Create Compute Instance

Important

The list of compute profiles presented to the end user is dynamic i.e. if the administrator updates or publishes a new profile, it will be immediately available to the end user as an option to consume.


View Compute Instances

When the user clicks on Slurm, they are presented with the list of Slurm compute instances in their workspace.

  • Name
  • Workspace
  • Created At
  • Nodes
  • Publish Status
  • Actions

Compute Instances


Actions

Once an instance has been launched and is operational, users can perform a number of actions on it. This section describes the list of actions that can be performed.

Run Slurm Command

Users can execute Slurm commands on the deployed cluster without logging into the head node.

  • Click Run Slurm Command from the Actions menu.
  • Enter the command in the slurm_command field.
  • Optionally configure the timeout_seconds value (default: 60).
  • Click Apply to execute.

Compute Instances

Example Commands:

  • sinfo: View the state of the cluster
  • squeue: List active jobs
  • sbatch: Submit a batch job (via login node)
  • scancel: Cancel a job

Add Node

Use this action to scale your SLURM cluster by adding additional compute resources. You can choose the type and number of nodes to add based on your workload requirements.
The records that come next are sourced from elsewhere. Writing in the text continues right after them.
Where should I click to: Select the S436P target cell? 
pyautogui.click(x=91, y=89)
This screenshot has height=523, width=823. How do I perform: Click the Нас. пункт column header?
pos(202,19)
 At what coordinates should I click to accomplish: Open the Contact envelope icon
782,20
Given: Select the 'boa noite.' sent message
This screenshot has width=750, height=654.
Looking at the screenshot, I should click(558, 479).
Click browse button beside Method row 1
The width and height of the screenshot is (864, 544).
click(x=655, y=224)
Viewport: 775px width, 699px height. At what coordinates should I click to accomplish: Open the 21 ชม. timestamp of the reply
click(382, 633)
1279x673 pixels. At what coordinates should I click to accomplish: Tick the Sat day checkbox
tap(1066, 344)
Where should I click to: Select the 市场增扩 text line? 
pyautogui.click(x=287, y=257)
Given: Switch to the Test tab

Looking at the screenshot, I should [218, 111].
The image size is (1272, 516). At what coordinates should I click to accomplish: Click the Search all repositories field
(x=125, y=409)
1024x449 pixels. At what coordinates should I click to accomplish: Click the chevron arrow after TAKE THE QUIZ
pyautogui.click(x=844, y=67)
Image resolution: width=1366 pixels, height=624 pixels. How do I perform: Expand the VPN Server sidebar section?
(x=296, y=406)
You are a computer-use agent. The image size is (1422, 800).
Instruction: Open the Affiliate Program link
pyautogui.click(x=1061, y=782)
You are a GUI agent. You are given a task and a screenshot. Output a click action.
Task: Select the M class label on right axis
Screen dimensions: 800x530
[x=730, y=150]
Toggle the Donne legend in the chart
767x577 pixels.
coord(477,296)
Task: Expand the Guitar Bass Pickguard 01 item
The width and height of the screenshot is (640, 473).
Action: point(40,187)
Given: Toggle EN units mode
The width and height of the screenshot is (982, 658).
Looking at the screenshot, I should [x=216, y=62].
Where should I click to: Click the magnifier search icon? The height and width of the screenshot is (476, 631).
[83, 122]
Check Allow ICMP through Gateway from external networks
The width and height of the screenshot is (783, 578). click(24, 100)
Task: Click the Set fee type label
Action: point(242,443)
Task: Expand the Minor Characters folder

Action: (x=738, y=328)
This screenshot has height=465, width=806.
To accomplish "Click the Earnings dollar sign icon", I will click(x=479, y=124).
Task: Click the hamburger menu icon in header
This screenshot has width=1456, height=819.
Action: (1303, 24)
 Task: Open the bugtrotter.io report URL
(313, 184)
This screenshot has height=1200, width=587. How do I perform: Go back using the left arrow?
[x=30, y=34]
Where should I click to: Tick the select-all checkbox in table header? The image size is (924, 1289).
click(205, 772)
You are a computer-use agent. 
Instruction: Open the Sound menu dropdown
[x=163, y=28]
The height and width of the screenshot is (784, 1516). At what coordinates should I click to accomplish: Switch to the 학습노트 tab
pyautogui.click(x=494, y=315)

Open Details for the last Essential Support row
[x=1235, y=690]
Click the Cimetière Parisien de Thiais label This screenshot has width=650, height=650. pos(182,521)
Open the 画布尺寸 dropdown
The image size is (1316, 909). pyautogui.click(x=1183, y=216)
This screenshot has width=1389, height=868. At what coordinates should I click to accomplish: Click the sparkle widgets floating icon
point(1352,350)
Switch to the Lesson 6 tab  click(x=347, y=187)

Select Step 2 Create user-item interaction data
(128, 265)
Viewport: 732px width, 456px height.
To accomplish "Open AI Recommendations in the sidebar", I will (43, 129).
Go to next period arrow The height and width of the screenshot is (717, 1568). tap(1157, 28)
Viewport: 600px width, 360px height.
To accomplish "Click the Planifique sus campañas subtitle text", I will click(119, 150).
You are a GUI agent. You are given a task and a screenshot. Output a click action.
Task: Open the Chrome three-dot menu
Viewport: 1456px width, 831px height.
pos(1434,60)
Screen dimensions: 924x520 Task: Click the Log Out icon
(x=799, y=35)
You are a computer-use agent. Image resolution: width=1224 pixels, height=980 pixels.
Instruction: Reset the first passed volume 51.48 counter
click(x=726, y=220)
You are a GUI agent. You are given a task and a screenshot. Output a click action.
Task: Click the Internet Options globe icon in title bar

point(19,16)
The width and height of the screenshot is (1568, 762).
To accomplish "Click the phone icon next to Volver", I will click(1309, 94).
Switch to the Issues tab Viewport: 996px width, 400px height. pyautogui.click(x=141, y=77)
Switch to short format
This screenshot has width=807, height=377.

When you select Add Node, you’ll be prompted to specify counts for the supported node types:

  • l40s_node_addon_count: Number of additional GPU nodes with NVIDIA L40s to be provisioned.
  • h100_node_addon_count: Number of additional GPU nodes with NVIDIA H100 to be provisioned.
  • cpu_node_addon_count: Number of additional CPU-only nodes to be provisioned.

The platform automatically provisions the requested nodes and registers them with the SLURM cluster. Once added, these nodes become available for scheduling workloads.

Compute Instances

Decommission Node

Use this action to remove one or more nodes from the SLURM cluster. This is typically done when nodes are no longer needed, under maintenance, or being scaled down.

You must provide the node name(s) that should be removed. The specified nodes will be drained and decommissioned from the cluster.

Note: Make sure the nodes you enter exist in the current cluster.

Sample Input:

node-L40s-006,node-H100-002,node-CPU-010

Compute Instances


Delete Compute Instance

If the user does not require a compute instance, they can delete it by clicking on the delete icon on the right of the compute instance.

Compute Instances

Note

This action is irreversible and cannot be undone.